DAVENPORT: I think there are different levels of computer knowledge workers. For example, low-level programming is a very different job from high-level architectural design. So there's some segmentation even within that single category of programmer. The good news is that computer-oriented knowledge workers have been the focus of a lot of interventions in the past. The whole idea of measurement is probably more advanced in computer knowledge work than any other category because (although they're not great measures) you can measure lines of code or function points or something like that. There are also well-developed measures of the maturity of the systems development process. So one could argue that computer-based knowledge work is a bellwether for other types in the sense that there has been more emphasis on measuring and improving it than many other types.
UBIQUITY: Do you still do a lot of consulting?
DAVENPORT: I really do more management education and corporate education than I do consulting. I do some consulting, but consulting usually involves more time spent within an organization than I can often manage to come up with.
UBIQUITY: Well, if you did have the time and some company screamed to you, "We need help, and we want you to come in and help us think about what we're doing" and you gave in to the entreaties. How would you likely start?
DAVENPORT: The first thing I would do is start to think about what are the different types of knowledge workers and start to narrow the focus a little bit by figuring out which ones are most important to the organization's mission and objective. So if it's a hospital it's pretty obvious that you'd maybe look at the doctors early on; if I were in a pharmaceutical firm it's probably the drug development scientists that I'd want to focus on. You've got to narrow your focus pretty early on and say who needs help the most if this organization is going to be more successful.
UBIQUITY: And then?
DAVENPORT: And then I would probably start to try to get a better sense of how the work is done now. One of the things I say in this book is that you have to observe people carefully, you have to hang out with them. It takes a lot of time, and that's one of the reasons I don't do much consulting these days, because I feel it's an insult to workers of any kind to come in and interview them for 15 minutes and say "Okay, I understand your jobs and I know how to redesign them." And it's particularly insulting to knowledge workers, who feel that they have a pretty good sense of why they do what they do.
UBIQUITY: How would you assess the morale of knowledge workers generally?
DAVENPORT: That's an interesting question.
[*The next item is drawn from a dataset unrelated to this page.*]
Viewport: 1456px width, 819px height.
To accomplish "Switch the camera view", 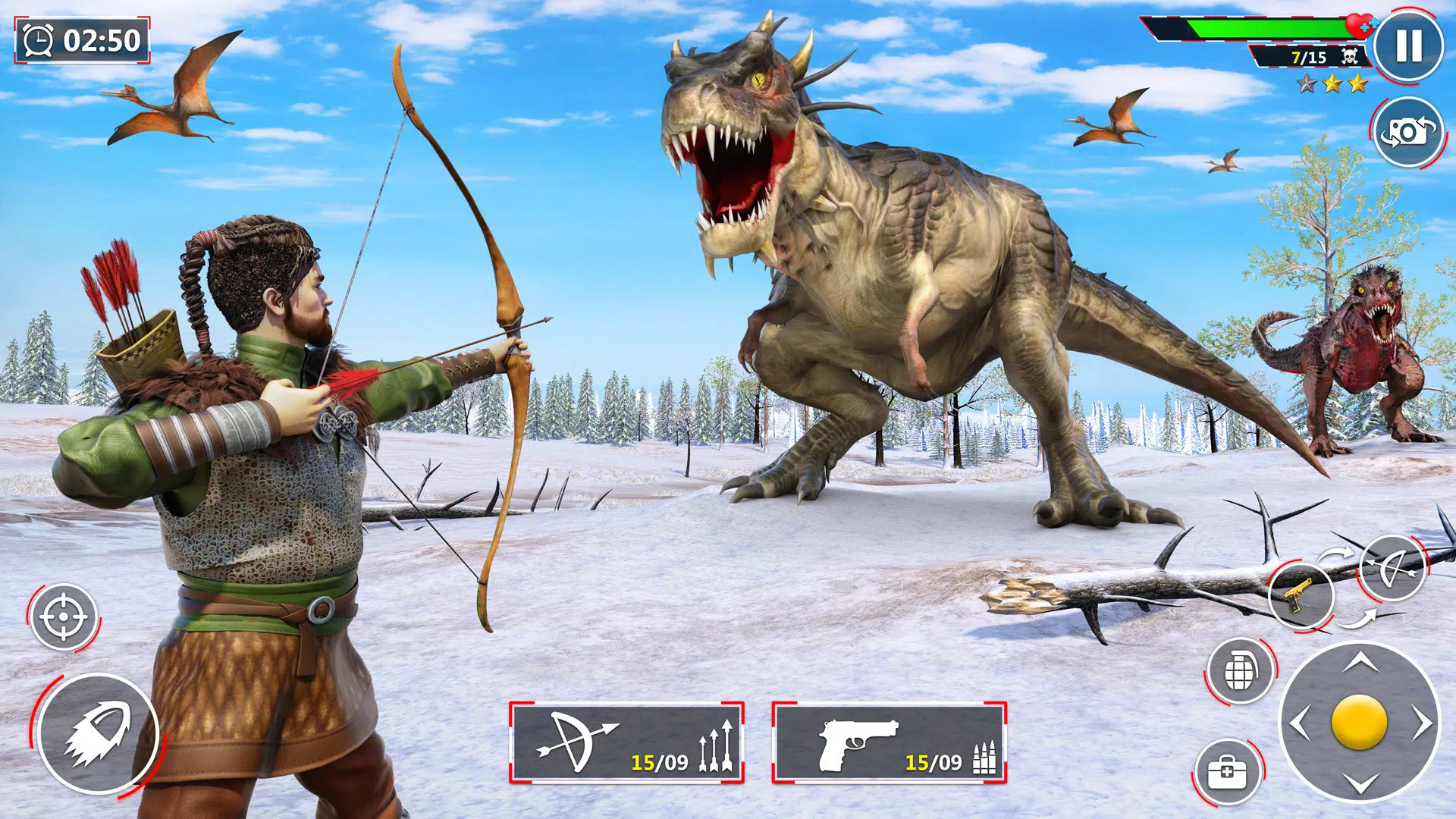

I believe it's at a turning point right now. I think the morale over the last couple of years has been pretty low, because it's been a period of cost-cutting and disloyalty from the corporations to the workers. And the labor market was bad so there wasn't much a knowledge worker could do about it. But this fall is likely to be one of the best periods for finding a new job or being offered a new job that we've had in the last five or six years, and I think knowledge workers are starting to get a little bit more respect. Organizations are starting to say, "Oh my God, how are we going to keep these people whom we have abused for the last five or six years? We've worked them too hard, we've given them the message that we don't really care about them, so now how do we hang on to them?" So I think it's going to be an interesting period. In the dot-com era there was a lot of experimentation relative to knowledge workers there were free agents and there were people who were not in traditional job roles. More recently, we've seen this wild card of offshoring and outsourcing, and for the first time knowledge work can go elsewhere. That's not necessarily good for morale, but I'm hoping that it leads knowledge workers and their managers to realize that we had better get a lot more productive about this kind of work or it won't be our work anymore, it will go elsewhere. And that realization certainly adds a certain level of urgency to these issues.